(first posted at Non-Toxic Kids)
Can you hear it? If you listen very, very closely, you might hear a huge sigh of relief from parents everywhere, across America.
Parents of children with asthma. They will likely have to take fewer trips to the emergency room.
Pregnant mothers, trying to make the right choices to limit their exposures to harmful mercury and other toxins.
Parents of all children, everywhere, who think about the power plant in the next town, or the next state. Parents worrying about the air where they work, or nearby where their children go to school, and the exposures their family faces everyday from just living.
Today was a monumental day in the fight for clean air. According to the EPA:
“The U.S. Environmental Protection Agency (EPA) has issued the Mercury and Air Toxics Standards, the first national standards to protect American families from power plant emissions of mercury and toxic air pollution like arsenic, acid gas, nickel, selenium, and cyanide. The standards will slash emissions of these dangerous pollutants by relying on widely available, proven pollution controls that are already in use at more than half of the nation’s coal-fired power plants.
EPA estimates that the new safeguards will prevent as many as 11,000 premature deaths and 4,700 heart attacks a year. The standards will also help America’s children grow up healthier – preventing 130,000 cases of childhood asthma symptoms and about 6,300 fewer cases of acute bronchitis among children each year.”
Can you hear the sigh of relief now? I know that I am deeply thankful that this long awaited rule will have such positive health outcomes for our nation’s children, for our economy, and for our collective future.

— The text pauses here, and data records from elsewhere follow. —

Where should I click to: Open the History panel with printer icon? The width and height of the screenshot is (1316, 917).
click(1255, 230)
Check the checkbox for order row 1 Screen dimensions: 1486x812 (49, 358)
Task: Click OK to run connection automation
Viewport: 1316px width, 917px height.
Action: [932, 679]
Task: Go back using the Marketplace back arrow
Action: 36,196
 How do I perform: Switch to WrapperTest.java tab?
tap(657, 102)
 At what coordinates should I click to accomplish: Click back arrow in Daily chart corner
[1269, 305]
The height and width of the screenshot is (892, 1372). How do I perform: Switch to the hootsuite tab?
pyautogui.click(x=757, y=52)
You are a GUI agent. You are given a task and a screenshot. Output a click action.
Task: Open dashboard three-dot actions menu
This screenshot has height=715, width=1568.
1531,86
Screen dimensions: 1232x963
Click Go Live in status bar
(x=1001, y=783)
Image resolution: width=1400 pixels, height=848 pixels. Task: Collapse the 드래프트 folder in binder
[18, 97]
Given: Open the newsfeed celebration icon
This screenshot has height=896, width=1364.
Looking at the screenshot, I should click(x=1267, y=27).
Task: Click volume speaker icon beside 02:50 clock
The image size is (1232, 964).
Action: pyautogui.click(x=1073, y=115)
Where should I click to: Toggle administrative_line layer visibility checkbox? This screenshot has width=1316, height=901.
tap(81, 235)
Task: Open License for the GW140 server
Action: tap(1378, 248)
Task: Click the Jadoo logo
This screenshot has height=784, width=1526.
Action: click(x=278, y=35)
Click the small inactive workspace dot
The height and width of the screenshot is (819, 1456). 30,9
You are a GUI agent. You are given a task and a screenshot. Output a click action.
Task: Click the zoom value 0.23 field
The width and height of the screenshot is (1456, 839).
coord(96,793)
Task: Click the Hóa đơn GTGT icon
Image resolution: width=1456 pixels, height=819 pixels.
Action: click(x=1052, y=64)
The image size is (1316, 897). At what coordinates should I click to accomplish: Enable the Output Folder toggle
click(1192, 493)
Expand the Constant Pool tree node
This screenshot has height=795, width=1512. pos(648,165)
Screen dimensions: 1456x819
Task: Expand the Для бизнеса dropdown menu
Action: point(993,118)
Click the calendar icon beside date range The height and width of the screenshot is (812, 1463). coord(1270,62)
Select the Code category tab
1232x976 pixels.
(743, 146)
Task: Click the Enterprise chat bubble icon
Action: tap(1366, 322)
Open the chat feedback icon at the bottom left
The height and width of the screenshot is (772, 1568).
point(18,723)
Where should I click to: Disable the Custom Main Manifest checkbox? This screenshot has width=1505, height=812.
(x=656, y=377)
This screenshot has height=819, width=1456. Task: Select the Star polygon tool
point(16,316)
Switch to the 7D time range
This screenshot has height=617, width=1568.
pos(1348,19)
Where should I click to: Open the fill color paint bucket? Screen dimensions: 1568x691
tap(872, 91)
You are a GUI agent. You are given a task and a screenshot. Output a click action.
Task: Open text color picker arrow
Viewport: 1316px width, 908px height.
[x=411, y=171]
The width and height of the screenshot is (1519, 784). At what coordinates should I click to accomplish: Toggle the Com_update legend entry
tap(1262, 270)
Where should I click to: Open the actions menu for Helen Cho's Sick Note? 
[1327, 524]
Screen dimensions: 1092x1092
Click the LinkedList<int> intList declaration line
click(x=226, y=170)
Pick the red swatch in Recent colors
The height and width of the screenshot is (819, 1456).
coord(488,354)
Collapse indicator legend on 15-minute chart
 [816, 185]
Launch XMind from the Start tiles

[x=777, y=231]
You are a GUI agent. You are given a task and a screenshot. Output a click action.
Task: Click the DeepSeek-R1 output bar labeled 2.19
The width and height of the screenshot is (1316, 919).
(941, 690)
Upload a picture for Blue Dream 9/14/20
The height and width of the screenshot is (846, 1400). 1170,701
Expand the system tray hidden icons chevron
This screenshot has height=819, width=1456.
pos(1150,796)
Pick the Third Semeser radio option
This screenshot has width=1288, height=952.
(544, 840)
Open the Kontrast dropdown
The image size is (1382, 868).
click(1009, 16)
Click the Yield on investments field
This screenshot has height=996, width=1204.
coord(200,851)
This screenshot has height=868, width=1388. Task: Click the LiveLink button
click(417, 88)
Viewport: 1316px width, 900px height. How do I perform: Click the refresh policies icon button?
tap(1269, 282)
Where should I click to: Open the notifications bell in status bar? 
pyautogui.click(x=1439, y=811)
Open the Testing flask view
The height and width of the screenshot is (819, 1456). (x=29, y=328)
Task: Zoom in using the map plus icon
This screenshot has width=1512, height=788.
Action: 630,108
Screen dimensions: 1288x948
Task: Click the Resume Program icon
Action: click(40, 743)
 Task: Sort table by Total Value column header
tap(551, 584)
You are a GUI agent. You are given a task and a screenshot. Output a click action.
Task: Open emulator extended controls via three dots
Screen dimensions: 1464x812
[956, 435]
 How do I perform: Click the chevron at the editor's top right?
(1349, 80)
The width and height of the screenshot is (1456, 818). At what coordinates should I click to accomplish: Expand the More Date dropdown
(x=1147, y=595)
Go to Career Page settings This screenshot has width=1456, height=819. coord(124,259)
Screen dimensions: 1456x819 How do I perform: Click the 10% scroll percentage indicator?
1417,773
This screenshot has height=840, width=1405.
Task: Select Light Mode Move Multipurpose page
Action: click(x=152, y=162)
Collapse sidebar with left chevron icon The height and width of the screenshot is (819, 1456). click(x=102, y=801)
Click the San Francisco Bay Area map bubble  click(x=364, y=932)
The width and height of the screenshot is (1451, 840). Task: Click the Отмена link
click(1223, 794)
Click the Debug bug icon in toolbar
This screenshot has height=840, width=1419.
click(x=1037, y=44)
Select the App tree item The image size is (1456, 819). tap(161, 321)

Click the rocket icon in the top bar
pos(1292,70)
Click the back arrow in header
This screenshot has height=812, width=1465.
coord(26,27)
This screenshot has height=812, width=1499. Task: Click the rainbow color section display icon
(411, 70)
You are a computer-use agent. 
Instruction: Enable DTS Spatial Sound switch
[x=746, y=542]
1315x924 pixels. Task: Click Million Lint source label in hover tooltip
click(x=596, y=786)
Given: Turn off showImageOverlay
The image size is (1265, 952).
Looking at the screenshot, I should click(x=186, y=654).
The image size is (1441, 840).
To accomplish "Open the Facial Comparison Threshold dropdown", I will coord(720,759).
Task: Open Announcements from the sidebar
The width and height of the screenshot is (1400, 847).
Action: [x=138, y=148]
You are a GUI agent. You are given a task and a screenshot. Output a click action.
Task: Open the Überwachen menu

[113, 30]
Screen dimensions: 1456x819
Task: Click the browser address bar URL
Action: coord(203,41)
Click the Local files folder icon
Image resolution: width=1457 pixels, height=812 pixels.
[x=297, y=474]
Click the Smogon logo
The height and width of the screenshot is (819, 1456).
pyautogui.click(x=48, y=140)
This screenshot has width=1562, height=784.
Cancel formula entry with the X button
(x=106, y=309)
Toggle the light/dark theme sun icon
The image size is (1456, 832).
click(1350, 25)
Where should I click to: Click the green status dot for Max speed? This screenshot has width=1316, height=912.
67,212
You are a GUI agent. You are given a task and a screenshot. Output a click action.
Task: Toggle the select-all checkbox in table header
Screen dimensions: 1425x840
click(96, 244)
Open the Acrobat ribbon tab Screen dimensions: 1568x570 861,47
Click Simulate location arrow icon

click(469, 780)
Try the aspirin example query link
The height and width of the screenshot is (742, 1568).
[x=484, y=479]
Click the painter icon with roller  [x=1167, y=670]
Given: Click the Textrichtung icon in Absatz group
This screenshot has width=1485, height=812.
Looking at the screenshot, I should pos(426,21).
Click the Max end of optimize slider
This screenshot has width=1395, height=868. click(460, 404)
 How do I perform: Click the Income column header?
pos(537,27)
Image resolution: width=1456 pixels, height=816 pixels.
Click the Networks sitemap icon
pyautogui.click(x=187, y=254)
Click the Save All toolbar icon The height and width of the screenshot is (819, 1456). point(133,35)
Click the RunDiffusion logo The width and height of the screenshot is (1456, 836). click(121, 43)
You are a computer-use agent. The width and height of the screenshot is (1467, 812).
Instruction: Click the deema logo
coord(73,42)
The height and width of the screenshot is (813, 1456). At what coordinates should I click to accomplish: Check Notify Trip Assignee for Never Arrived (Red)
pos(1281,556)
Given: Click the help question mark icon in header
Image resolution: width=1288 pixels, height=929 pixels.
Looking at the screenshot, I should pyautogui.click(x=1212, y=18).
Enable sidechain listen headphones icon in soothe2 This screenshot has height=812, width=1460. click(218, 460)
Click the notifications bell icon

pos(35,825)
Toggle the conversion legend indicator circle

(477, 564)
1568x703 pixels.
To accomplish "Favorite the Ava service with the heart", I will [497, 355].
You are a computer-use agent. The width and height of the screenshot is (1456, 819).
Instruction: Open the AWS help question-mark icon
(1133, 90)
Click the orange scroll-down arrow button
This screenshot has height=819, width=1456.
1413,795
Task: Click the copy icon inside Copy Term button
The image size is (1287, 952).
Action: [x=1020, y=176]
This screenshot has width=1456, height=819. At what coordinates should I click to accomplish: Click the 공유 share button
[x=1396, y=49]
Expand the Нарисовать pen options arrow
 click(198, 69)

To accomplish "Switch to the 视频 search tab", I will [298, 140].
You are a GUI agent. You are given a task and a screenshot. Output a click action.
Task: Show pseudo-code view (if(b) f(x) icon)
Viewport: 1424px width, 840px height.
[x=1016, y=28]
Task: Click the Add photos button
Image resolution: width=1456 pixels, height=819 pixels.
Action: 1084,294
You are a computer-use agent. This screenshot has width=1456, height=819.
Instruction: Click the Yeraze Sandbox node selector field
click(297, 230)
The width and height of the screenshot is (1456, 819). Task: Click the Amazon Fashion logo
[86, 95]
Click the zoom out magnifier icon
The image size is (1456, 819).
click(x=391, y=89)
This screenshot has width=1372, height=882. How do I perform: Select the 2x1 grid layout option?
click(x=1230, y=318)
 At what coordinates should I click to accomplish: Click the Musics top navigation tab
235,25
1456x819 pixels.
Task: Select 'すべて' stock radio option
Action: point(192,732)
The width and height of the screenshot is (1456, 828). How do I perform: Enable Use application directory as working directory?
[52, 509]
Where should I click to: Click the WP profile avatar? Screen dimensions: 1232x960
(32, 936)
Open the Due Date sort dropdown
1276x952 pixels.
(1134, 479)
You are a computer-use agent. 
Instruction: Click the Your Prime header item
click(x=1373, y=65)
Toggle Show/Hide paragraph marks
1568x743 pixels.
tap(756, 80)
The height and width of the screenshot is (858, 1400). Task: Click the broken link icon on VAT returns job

Tonight I am thankful for each and every person who worked on this issue: President Obama, Lisa Jackson, the EPA, but also every member of the Moms Clean Air Force, and the deep and wide coalition of environmental, public health, business, religious and medical groups who supported this important new rule.
Luckily, due to an early release day at school, I had the chance to watch the press conference live. I learned that Lisa Jackson herself has two sons who struggle with asthma. She shared how she spent a Christmas, 15 years ago, in the hospital with her son after an asthma attack. There are real people behind these statistics whose lives are dramatically altered by preventable air pollution.
We know the devastating effects of these toxins on developing bodies, but let’s review it. According to the Environmental Defense Fund:
“Mercury exposure can cause brain damage in infants, and can affect children’s ability to walk, talk, read and learn. Experts estimate that hundreds of thousands of babies are born each year with potentially unsafe levels of mercury in their blood.
Many of the other toxic pollutants also controlled by the new rules — such as chromium, arsenic, dioxin and acid gases — are known or probable carcinogens and can attack the brain, lungs, liver, and kidneys.”
The Mercury and Air Toxics Rule is a giant leap toward protecting America’s families from pollution and toxins in our air. I couldn’t think of a better holiday present. Tonight, I am thankful and hopeful. What about you?